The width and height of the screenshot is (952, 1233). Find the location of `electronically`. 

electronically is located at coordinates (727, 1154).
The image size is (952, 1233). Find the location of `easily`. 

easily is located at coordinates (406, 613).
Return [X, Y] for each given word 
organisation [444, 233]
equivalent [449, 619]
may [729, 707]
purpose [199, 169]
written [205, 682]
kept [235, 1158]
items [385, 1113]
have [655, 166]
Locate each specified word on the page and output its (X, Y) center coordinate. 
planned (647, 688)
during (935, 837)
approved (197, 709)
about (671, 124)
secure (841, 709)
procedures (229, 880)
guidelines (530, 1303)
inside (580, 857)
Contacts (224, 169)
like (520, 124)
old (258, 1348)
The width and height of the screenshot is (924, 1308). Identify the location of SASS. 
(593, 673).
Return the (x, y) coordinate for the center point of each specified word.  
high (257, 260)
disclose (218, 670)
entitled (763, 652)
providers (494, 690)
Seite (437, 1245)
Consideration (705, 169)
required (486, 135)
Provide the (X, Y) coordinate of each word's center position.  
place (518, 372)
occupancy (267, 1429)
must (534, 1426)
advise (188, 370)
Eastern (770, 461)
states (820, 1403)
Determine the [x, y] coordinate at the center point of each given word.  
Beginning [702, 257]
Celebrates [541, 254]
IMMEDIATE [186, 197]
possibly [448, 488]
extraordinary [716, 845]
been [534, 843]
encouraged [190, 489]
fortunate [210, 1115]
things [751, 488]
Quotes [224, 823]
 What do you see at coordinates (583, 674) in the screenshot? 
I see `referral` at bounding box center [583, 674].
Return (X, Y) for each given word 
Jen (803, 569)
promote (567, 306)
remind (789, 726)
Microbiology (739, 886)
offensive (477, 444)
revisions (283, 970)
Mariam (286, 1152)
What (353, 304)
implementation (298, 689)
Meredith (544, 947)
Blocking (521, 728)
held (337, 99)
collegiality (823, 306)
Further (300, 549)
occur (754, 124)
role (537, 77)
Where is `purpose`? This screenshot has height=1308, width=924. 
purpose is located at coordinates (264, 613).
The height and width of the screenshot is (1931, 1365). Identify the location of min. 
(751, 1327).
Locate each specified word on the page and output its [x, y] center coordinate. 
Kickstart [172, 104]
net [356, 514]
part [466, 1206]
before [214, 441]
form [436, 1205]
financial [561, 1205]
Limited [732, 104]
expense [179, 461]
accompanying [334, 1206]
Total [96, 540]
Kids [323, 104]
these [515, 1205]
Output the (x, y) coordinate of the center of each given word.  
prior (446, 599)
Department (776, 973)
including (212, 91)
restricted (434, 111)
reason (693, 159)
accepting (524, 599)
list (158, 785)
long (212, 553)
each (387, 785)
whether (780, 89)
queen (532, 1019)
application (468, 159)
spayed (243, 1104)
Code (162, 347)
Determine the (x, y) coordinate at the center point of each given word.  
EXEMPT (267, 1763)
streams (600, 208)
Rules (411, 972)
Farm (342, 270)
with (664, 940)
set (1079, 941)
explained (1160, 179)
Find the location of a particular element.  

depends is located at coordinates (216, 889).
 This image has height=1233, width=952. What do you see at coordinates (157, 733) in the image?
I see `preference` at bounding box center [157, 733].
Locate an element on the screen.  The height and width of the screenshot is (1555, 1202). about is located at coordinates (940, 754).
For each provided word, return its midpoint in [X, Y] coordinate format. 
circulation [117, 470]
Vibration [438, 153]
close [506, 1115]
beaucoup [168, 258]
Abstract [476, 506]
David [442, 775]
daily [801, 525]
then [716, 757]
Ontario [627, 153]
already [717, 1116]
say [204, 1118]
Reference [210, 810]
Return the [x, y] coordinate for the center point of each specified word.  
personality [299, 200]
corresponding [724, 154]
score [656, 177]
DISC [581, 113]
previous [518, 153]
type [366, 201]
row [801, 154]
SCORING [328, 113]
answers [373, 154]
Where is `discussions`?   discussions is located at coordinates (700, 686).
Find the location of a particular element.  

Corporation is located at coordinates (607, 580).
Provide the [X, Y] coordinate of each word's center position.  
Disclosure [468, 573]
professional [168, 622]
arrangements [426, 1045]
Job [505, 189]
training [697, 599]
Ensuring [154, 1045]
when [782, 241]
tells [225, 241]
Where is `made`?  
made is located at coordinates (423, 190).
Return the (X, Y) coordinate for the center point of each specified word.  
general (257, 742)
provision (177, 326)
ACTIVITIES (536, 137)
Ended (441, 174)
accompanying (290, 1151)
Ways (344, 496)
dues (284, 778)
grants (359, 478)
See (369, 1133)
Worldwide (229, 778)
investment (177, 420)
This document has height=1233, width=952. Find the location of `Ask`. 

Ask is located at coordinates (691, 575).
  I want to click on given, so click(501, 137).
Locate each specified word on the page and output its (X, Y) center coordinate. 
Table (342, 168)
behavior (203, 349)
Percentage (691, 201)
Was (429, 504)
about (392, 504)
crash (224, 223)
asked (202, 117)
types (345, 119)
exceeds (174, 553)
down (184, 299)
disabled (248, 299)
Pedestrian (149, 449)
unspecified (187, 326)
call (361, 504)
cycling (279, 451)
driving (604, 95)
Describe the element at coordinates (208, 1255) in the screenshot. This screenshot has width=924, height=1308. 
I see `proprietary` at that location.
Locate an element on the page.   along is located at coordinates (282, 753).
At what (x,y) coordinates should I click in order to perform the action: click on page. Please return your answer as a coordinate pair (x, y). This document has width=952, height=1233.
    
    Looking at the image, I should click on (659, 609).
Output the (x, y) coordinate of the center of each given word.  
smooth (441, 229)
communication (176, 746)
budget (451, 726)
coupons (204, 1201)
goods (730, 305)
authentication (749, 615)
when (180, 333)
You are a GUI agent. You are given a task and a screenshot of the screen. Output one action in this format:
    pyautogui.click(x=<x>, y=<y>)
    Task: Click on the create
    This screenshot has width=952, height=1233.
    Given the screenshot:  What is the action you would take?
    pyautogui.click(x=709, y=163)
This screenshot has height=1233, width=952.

TASK DIRECTIONS -> Copy out the material verbatim, starting at the line that contains "Return the [x, y]" and ending after the line that contains "down (184, 299)", with both of those lines included.

SOLUTION FOR THIS EXERCISE ->
Return the [x, y] coordinate for the center point of each specified word.  
personality [299, 200]
corresponding [724, 154]
score [656, 177]
DISC [581, 113]
previous [518, 153]
type [366, 201]
row [801, 154]
SCORING [328, 113]
answers [373, 154]
Where is `discussions`?   discussions is located at coordinates (700, 686).
Find the location of a particular element.  

Corporation is located at coordinates (607, 580).
Provide the [X, Y] coordinate of each word's center position.  
Disclosure [468, 573]
professional [168, 622]
arrangements [426, 1045]
Job [505, 189]
training [697, 599]
Ensuring [154, 1045]
when [782, 241]
tells [225, 241]
Where is `made`?  
made is located at coordinates (423, 190).
Return the (X, Y) coordinate for the center point of each specified word.  
general (257, 742)
provision (177, 326)
ACTIVITIES (536, 137)
Ended (441, 174)
accompanying (290, 1151)
Ways (344, 496)
dues (284, 778)
grants (359, 478)
See (369, 1133)
Worldwide (229, 778)
investment (177, 420)
This document has height=1233, width=952. Find the location of `Ask`. 

Ask is located at coordinates (691, 575).
  I want to click on given, so click(501, 137).
Locate each specified word on the page and output its (X, Y) center coordinate. 
Table (342, 168)
behavior (203, 349)
Percentage (691, 201)
Was (429, 504)
about (392, 504)
crash (224, 223)
asked (202, 117)
types (345, 119)
exceeds (174, 553)
down (184, 299)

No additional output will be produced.